• How to complete this task: Would you please write out every record exactly?

[Stored records]
···

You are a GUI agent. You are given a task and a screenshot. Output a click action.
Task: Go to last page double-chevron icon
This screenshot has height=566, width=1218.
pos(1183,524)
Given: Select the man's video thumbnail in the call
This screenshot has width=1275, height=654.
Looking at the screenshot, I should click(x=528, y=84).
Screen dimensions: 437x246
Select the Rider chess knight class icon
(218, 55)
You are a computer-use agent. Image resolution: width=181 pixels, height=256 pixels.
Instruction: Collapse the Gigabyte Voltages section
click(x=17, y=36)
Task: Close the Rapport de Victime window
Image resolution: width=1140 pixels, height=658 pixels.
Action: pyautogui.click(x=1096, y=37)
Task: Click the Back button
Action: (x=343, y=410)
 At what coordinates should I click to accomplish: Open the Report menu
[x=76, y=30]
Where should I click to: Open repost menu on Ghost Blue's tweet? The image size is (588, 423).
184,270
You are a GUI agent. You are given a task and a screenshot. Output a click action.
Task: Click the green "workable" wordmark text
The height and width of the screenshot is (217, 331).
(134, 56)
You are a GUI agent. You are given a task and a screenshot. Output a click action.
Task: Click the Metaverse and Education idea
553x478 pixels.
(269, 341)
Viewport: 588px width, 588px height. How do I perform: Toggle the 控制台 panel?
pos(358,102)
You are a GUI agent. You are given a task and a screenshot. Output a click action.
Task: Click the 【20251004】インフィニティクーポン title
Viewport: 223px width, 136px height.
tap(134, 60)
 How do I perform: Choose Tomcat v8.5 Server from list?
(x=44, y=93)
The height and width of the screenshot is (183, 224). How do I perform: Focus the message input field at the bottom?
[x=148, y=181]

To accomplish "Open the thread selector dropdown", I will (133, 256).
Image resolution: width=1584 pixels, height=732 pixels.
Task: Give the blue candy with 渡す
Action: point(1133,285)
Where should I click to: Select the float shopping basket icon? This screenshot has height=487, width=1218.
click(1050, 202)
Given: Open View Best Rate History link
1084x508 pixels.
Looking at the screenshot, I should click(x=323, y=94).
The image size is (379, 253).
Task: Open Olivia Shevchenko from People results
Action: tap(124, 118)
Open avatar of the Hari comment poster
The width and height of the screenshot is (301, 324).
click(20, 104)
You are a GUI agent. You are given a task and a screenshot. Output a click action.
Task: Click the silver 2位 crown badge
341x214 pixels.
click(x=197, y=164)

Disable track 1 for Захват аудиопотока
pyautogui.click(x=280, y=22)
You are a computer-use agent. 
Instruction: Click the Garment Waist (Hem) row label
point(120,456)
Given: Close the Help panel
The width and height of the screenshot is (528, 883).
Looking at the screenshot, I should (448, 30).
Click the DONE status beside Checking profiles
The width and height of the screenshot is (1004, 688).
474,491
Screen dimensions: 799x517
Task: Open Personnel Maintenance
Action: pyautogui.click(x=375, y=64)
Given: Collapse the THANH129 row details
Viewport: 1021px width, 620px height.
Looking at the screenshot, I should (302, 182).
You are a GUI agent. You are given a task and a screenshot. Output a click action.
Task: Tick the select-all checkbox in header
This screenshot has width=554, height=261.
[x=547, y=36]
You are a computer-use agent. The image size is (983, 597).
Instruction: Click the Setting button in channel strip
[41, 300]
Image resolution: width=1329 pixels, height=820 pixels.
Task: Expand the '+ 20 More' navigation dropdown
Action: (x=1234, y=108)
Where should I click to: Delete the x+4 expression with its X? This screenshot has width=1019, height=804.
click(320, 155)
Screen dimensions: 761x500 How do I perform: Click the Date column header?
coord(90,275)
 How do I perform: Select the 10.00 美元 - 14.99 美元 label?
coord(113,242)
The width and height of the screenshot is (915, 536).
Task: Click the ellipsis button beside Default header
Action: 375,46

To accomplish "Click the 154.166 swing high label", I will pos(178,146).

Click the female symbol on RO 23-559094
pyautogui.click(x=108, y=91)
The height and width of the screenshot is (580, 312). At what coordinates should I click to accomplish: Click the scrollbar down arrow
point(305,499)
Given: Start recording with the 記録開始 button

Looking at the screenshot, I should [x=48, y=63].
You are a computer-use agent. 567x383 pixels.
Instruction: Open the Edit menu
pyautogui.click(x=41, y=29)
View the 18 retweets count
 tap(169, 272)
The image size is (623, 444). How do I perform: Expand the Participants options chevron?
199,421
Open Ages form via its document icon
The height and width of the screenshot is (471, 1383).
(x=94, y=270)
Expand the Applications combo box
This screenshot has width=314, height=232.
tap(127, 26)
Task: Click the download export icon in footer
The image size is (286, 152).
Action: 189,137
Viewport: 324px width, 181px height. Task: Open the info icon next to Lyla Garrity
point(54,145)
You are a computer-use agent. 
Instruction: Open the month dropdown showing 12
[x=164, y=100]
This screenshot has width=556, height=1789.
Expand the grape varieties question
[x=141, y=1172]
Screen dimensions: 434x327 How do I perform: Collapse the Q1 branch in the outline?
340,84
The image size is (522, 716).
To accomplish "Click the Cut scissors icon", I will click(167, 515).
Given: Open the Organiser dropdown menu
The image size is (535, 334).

···

• Result of the task:
You are a GUI agent. You are given a task and a screenshot. Output a click action.
Task: Go to last page double-chevron icon
This screenshot has height=566, width=1218.
pos(1183,524)
Given: Select the man's video thumbnail in the call
This screenshot has width=1275, height=654.
Looking at the screenshot, I should click(x=528, y=84).
Screen dimensions: 437x246
Select the Rider chess knight class icon
(218, 55)
You are a computer-use agent. Image resolution: width=181 pixels, height=256 pixels.
Instruction: Collapse the Gigabyte Voltages section
click(x=17, y=36)
Task: Close the Rapport de Victime window
Image resolution: width=1140 pixels, height=658 pixels.
Action: pyautogui.click(x=1096, y=37)
Task: Click the Back button
Action: (x=343, y=410)
 At what coordinates should I click to accomplish: Open the Report menu
[x=76, y=30]
Where should I click to: Open repost menu on Ghost Blue's tweet? The image size is (588, 423).
184,270
You are a GUI agent. You are given a task and a screenshot. Output a click action.
Task: Click the green "workable" wordmark text
The height and width of the screenshot is (217, 331).
(134, 56)
You are a GUI agent. You are given a task and a screenshot. Output a click action.
Task: Click the Metaverse and Education idea
553x478 pixels.
(269, 341)
Viewport: 588px width, 588px height. How do I perform: Toggle the 控制台 panel?
pos(358,102)
You are a GUI agent. You are given a task and a screenshot. Output a click action.
Task: Click the 【20251004】インフィニティクーポン title
Viewport: 223px width, 136px height.
tap(134, 60)
 How do I perform: Choose Tomcat v8.5 Server from list?
(x=44, y=93)
The height and width of the screenshot is (183, 224). How do I perform: Focus the message input field at the bottom?
[x=148, y=181]

To accomplish "Open the thread selector dropdown", I will (133, 256).
Image resolution: width=1584 pixels, height=732 pixels.
Task: Give the blue candy with 渡す
Action: point(1133,285)
Where should I click to: Select the float shopping basket icon? This screenshot has height=487, width=1218.
click(1050, 202)
Given: Open View Best Rate History link
1084x508 pixels.
Looking at the screenshot, I should click(x=323, y=94).
The image size is (379, 253).
Task: Open Olivia Shevchenko from People results
Action: tap(124, 118)
Open avatar of the Hari comment poster
The width and height of the screenshot is (301, 324).
click(20, 104)
You are a GUI agent. You are given a task and a screenshot. Output a click action.
Task: Click the silver 2位 crown badge
341x214 pixels.
click(x=197, y=164)

Disable track 1 for Захват аудиопотока
pyautogui.click(x=280, y=22)
You are a computer-use agent. 
Instruction: Click the Garment Waist (Hem) row label
point(120,456)
Given: Close the Help panel
The width and height of the screenshot is (528, 883).
Looking at the screenshot, I should (448, 30).
Click the DONE status beside Checking profiles
The width and height of the screenshot is (1004, 688).
474,491
Screen dimensions: 799x517
Task: Open Personnel Maintenance
Action: pyautogui.click(x=375, y=64)
Given: Collapse the THANH129 row details
Viewport: 1021px width, 620px height.
Looking at the screenshot, I should (302, 182).
You are a GUI agent. You are given a task and a screenshot. Output a click action.
Task: Tick the select-all checkbox in header
This screenshot has width=554, height=261.
[x=547, y=36]
You are a computer-use agent. The image size is (983, 597).
Instruction: Click the Setting button in channel strip
[41, 300]
Image resolution: width=1329 pixels, height=820 pixels.
Task: Expand the '+ 20 More' navigation dropdown
Action: (x=1234, y=108)
Where should I click to: Delete the x+4 expression with its X? This screenshot has width=1019, height=804.
click(320, 155)
Screen dimensions: 761x500 How do I perform: Click the Date column header?
coord(90,275)
 How do I perform: Select the 10.00 美元 - 14.99 美元 label?
coord(113,242)
The width and height of the screenshot is (915, 536).
Task: Click the ellipsis button beside Default header
Action: 375,46

To accomplish "Click the 154.166 swing high label", I will pos(178,146).

Click the female symbol on RO 23-559094
pyautogui.click(x=108, y=91)
The height and width of the screenshot is (580, 312). At what coordinates should I click to accomplish: Click the scrollbar down arrow
point(305,499)
Given: Start recording with the 記録開始 button

Looking at the screenshot, I should [x=48, y=63].
You are a computer-use agent. 567x383 pixels.
Instruction: Open the Edit menu
pyautogui.click(x=41, y=29)
View the 18 retweets count
 tap(169, 272)
The image size is (623, 444). How do I perform: Expand the Participants options chevron?
199,421
Open Ages form via its document icon
The height and width of the screenshot is (471, 1383).
(x=94, y=270)
Expand the Applications combo box
This screenshot has width=314, height=232.
tap(127, 26)
Task: Click the download export icon in footer
The image size is (286, 152).
Action: 189,137
Viewport: 324px width, 181px height. Task: Open the info icon next to Lyla Garrity
point(54,145)
You are a computer-use agent. 
Instruction: Open the month dropdown showing 12
[x=164, y=100]
This screenshot has width=556, height=1789.
Expand the grape varieties question
[x=141, y=1172]
Screen dimensions: 434x327 How do I perform: Collapse the Q1 branch in the outline?
340,84
The image size is (522, 716).
To accomplish "Click the Cut scissors icon", I will click(167, 515).
Given: Open the Organiser dropdown menu
The image size is (535, 334).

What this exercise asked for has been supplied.